## DATASET EXTRACT
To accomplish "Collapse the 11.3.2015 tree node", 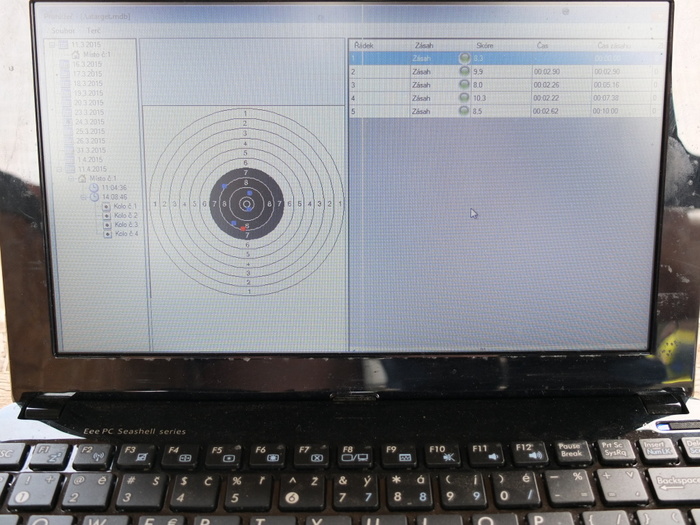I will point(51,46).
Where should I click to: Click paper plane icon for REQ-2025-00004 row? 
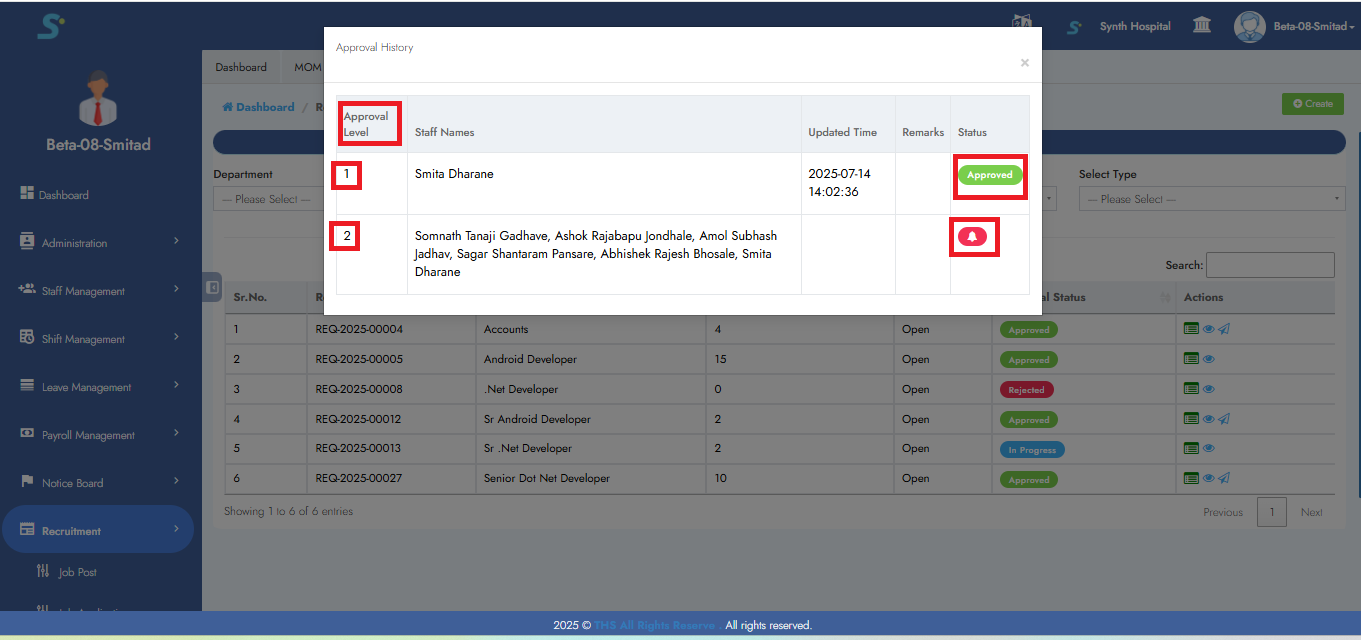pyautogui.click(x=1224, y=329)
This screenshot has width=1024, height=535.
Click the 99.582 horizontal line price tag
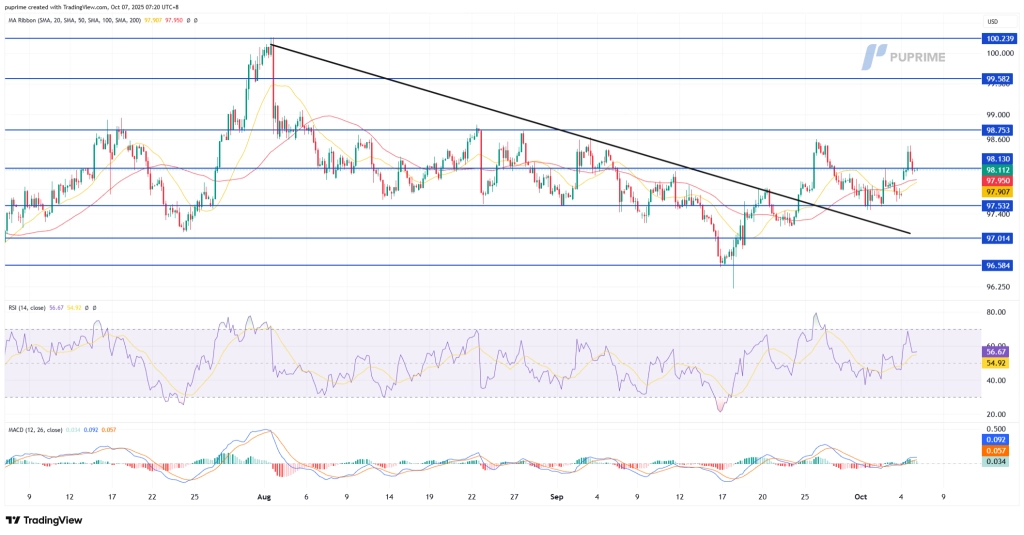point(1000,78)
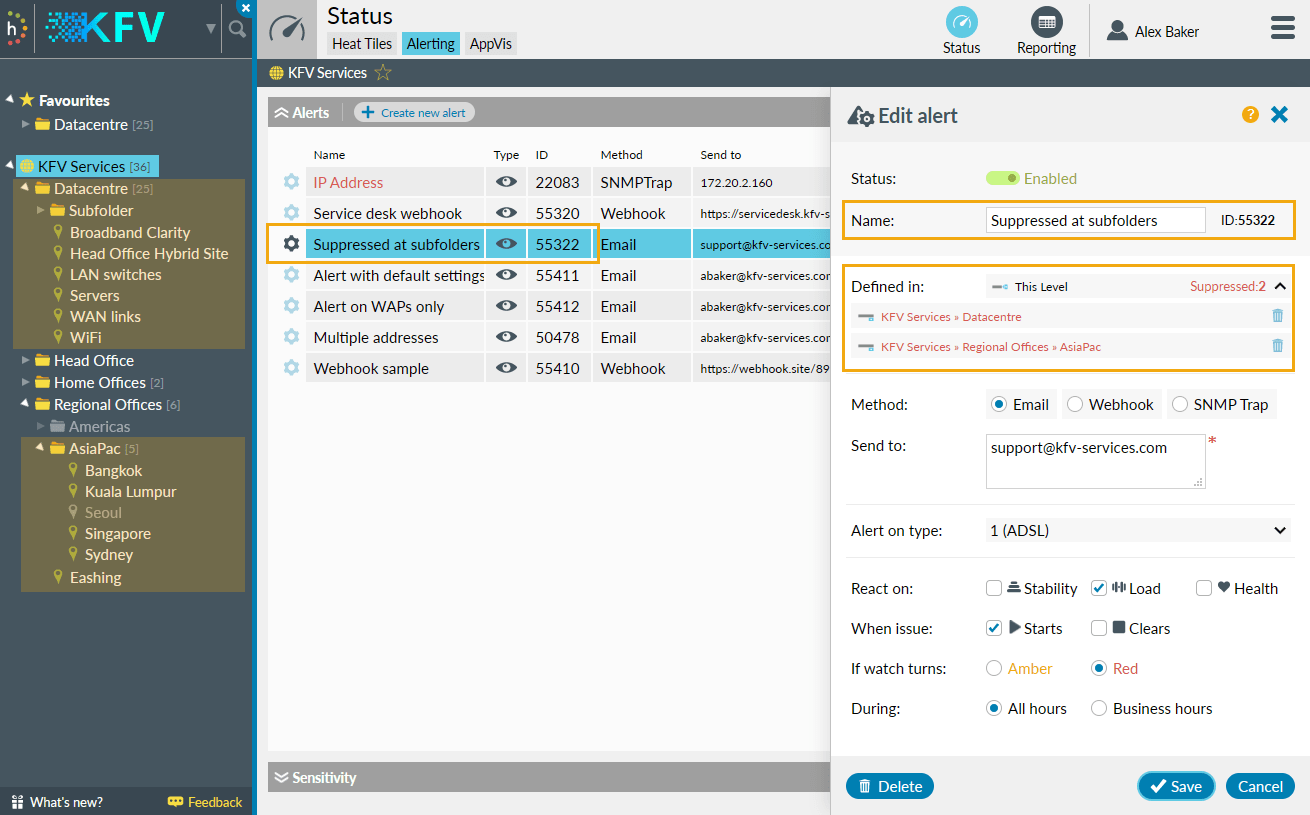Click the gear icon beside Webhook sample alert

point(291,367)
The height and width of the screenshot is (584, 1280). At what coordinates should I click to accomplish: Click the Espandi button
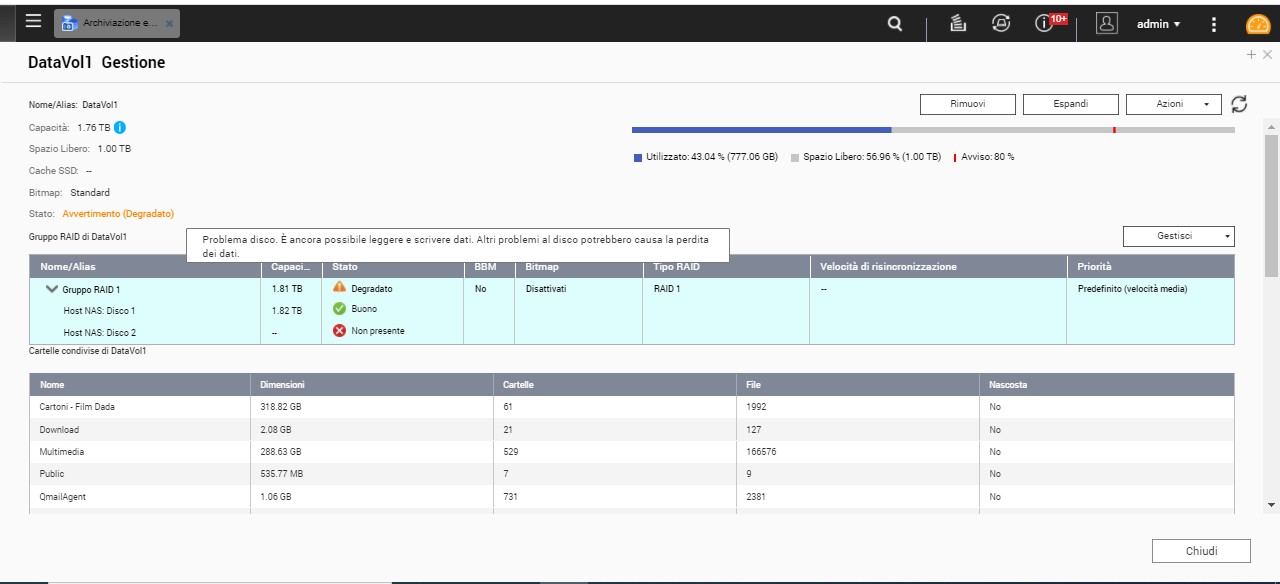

## WRITTEN TASK
Update the material from the line with "This screenshot has width=1024, height=535." through the end of the material by replacing "price tag" with "price label" and leaving everything else unchanged. Give only those lines, and omit the pictures.

## RESPONSE BELOW
This screenshot has width=1024, height=535.
Click the 99.582 horizontal line price label
point(1000,78)
Click the gear icon beside Webhook sample alert

point(291,367)
The height and width of the screenshot is (584, 1280). At what coordinates should I click to accomplish: Click the Espandi button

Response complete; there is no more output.